Comenzamos en Yurreta para circular por bidegorri (carril-bici) en dirección a Abadiño pasando por la antigua cárcel de Astola, sede que fuese de la Merindad de Durango. Escribió Delmás que Maroto y Espartero acordaron las bases del Abrazo de Vergara en un caserío de Abadiño, pero no he podido identificarlo ni tampoco tengo claro que siquiera exista hoy. Cruzamos la carretera y tomamos el sendero de la calzada de Mendiola, que alguno cree romana cuando no es sino la traza restaurada de uno de los varios ramales del antiguo Camino Real de Durango a Elorrio, que enlazaba con el Real de Vergara y comunicaba Vizcaya y Guipúzcoa.

Salimos a la carretera vecinal que sube a la abandonada cantera de Atxarte, al pie de la mole del Unzillatx, y comenzamos el ascenso hacia Urkiola, inicialmente tendido y luego de rampas moderadas cuando el hormigón dé paso a la piedrilla de la pista que faldea el Alluiz por el oeste. Pedaleamos muy cerca de los paredones como para tener vistas abiertas, pero la cosa cambia a partir de la curva cerrada que pone rumbo a Urkiola. Como siempre, accedemos a su mirador por la senda caminera y como siempre, somos incapaces de completar el ascenso sin empujar unos metros. Personalmente me gusta llegar a las cruces por esta vía, pero no es cómoda y muchos preferirán acceder por la carretera que sube al santuario. Después de hacer un alto en el bar enfilamos hacia el Saibigain, subida con varias rampas exigentes, aunque cortas, de camino al Saibi Txiki y después un sendero irregular y rocoso hasta la base. A la cruz se sube por la pradería con algo de esfuerzo.

Hasta ahí la ruta sería ya bastante resultona. Quien ande justo de forma o tiempo debería darse la vuelta, regresar a Durango y dar por concluido el día.

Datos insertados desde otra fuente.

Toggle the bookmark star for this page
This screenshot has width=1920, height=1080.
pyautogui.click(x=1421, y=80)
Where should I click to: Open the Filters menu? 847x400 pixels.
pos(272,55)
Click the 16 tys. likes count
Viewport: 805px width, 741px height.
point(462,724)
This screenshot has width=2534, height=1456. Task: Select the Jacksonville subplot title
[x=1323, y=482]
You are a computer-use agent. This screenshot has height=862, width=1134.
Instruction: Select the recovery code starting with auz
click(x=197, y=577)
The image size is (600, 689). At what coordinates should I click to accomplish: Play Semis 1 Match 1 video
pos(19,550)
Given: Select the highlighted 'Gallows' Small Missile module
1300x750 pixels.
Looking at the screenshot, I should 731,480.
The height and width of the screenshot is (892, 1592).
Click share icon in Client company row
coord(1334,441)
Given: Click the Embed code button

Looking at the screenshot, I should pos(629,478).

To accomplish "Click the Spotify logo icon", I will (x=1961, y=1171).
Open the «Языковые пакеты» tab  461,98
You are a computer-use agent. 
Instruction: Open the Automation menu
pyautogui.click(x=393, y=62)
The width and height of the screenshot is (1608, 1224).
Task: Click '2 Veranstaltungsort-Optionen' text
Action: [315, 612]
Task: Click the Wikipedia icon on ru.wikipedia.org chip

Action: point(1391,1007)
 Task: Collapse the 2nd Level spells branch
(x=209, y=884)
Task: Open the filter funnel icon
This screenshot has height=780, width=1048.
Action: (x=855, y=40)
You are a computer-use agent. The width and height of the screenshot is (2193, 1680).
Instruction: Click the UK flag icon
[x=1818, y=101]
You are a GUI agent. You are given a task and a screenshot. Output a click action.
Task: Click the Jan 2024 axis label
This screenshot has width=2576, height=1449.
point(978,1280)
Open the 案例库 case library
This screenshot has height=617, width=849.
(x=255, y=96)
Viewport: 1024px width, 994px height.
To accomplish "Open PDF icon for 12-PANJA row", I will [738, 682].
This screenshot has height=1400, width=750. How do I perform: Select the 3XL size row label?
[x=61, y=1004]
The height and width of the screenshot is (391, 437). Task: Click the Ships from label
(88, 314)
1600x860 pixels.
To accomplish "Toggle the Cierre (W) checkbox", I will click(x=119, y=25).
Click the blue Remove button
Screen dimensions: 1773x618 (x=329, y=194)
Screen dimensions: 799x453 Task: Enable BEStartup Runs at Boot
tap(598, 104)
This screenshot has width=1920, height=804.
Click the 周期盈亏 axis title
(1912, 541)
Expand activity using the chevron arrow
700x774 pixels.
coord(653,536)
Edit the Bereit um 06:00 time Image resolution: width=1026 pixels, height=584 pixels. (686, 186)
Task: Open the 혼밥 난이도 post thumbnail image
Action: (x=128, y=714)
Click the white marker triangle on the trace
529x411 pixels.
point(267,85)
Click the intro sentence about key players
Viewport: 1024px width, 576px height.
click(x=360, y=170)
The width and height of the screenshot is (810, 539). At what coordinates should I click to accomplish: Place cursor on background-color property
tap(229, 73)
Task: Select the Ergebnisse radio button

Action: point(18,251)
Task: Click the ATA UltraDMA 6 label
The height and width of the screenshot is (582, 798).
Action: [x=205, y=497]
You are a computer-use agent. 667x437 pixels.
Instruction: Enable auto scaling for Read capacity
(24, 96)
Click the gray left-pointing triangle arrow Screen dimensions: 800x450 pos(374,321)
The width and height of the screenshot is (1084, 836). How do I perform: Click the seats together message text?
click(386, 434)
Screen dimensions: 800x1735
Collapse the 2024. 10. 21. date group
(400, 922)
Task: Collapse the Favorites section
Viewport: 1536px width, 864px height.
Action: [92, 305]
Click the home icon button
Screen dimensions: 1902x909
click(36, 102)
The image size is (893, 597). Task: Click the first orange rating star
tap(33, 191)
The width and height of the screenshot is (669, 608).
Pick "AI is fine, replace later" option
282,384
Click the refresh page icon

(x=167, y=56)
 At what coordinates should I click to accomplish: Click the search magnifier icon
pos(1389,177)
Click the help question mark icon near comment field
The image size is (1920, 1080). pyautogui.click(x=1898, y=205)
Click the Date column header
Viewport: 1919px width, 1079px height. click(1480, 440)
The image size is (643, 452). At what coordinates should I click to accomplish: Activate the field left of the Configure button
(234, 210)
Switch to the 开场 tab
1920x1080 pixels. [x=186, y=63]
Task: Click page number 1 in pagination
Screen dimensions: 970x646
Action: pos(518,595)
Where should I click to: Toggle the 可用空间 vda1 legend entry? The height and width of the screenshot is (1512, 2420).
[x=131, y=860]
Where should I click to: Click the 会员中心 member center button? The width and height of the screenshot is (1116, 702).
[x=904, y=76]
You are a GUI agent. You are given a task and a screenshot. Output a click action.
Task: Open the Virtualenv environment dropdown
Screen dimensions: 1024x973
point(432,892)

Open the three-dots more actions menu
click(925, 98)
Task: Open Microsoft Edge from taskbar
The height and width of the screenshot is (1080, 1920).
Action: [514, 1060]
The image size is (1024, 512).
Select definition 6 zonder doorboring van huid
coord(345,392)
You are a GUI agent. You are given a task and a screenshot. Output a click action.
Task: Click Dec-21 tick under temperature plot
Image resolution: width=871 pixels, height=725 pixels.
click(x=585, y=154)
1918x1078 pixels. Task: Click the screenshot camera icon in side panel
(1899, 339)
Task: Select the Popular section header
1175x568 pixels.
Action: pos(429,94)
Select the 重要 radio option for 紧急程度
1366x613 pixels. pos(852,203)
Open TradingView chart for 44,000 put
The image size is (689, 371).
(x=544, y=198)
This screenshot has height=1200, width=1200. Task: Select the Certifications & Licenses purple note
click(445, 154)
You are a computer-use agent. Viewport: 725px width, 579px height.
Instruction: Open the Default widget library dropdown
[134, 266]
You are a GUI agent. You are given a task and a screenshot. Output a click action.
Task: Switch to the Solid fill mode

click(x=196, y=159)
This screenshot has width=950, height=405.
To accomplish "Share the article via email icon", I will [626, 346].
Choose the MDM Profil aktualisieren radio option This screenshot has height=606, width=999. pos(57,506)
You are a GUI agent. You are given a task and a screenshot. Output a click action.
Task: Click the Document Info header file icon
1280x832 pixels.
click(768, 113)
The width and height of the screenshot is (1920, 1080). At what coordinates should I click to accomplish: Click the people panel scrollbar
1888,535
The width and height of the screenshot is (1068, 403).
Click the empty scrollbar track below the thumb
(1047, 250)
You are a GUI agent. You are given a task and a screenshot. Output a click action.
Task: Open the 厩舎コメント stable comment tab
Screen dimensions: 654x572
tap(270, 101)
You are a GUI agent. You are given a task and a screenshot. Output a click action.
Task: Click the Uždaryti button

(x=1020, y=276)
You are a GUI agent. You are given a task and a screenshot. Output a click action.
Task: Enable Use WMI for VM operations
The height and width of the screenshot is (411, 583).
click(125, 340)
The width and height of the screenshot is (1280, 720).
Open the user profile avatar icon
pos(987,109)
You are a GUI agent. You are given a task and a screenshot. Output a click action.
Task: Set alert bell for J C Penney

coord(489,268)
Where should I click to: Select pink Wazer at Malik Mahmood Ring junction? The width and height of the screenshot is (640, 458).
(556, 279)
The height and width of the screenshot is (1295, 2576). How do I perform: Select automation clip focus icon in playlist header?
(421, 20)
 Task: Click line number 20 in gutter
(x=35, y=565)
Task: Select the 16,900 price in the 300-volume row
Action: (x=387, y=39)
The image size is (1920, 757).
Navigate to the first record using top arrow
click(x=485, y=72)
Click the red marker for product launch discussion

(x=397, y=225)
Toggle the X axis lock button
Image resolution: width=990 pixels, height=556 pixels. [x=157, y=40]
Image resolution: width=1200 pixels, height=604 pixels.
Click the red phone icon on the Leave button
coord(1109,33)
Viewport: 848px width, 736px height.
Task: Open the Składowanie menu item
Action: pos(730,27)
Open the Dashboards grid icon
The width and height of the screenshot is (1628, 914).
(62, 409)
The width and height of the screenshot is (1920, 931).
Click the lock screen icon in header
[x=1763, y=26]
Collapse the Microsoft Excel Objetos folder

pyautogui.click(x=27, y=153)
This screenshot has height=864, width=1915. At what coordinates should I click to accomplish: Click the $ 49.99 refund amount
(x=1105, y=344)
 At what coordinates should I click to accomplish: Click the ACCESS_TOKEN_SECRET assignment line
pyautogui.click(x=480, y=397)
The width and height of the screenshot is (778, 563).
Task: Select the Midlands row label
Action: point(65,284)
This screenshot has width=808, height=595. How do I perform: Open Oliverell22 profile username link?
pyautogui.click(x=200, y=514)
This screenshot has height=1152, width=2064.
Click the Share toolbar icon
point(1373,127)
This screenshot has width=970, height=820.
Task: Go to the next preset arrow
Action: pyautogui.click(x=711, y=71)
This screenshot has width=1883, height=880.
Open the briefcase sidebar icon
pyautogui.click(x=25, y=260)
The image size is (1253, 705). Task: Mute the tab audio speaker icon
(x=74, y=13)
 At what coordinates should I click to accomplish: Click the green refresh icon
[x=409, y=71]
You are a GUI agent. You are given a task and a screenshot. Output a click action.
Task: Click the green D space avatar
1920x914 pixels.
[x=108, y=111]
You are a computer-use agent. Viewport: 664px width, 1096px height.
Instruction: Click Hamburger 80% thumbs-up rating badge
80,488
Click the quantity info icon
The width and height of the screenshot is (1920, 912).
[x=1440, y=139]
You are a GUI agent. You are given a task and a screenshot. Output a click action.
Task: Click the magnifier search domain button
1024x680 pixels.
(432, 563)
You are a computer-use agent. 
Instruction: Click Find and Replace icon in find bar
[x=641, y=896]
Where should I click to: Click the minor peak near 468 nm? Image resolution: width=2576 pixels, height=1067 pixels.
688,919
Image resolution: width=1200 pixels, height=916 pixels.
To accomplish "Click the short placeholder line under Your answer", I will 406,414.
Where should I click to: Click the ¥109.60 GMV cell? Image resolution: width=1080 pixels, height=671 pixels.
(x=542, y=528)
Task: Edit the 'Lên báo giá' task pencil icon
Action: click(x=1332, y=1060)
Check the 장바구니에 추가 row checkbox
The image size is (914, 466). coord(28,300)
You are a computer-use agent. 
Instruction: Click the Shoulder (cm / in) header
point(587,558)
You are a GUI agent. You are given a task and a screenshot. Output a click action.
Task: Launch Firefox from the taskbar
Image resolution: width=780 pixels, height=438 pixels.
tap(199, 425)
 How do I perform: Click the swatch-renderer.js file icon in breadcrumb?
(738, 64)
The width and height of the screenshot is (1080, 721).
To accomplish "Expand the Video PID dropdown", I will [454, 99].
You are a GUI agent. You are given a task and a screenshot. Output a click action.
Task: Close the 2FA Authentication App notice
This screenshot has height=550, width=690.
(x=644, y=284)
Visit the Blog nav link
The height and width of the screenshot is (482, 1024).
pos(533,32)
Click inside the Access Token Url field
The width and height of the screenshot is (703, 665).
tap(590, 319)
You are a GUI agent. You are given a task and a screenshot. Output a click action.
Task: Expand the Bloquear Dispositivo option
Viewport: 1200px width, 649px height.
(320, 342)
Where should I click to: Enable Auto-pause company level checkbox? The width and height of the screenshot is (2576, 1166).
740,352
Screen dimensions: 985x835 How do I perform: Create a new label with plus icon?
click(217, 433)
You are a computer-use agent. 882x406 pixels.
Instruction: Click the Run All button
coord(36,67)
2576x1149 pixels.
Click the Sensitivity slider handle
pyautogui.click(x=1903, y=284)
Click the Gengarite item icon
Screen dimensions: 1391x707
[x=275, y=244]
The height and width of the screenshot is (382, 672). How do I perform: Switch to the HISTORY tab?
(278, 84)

La segunda parte del trayecto nos lleva en descenso por las estribaciones del Errialtabaso: senderos herbosos, vaquerías y amplias vistas al valle de Arratia. Para llegar al barrio de Txinorreta salvamos una bajada bastante pronunciada por una senda destrozada por la maquinaria (y abundante en ramas sueltas y demás restos de la tala), que desemboca en una pista forestal también algo dañada pero practicable. Para regresar debemos subir a tierras más altas y quitarnos de encima las curvas de herradura del caserío de Txinorreta y sus severos rampones del 15% al 20%, y varios km de duros toboganes. Un poste indicador marca el inicio de la larga y empinada bajada a Mañaria, que aconseja pastillas de freno en buen estado. Parada y birra en el pueblo.

Los que hayan tenido suficiente castigo, a dejarse caer hasta Durango por la carretera. Los que aún tengan fuelle, a por el siguiente tramo.

Descendemos por la carretera hasta pasar la cantera y así pillar un camino vecinal que muere en un grupo de caseríos. Entre los dos primeros se abre un senderillo, imperceptible al principio, que con algún paso técnico sube, en trechos con fuerte desnivel, hasta un carril que va a desembocar en el molino de viento de Azpazar en Larringan. Es un vestigio del XVIII que no conserva sus aspas. Desde este punto enlazamos pistas y caminos vecinales de vuelta a Durango.

Lo dicho, una ruta bonita e interesante pero de exigencia física.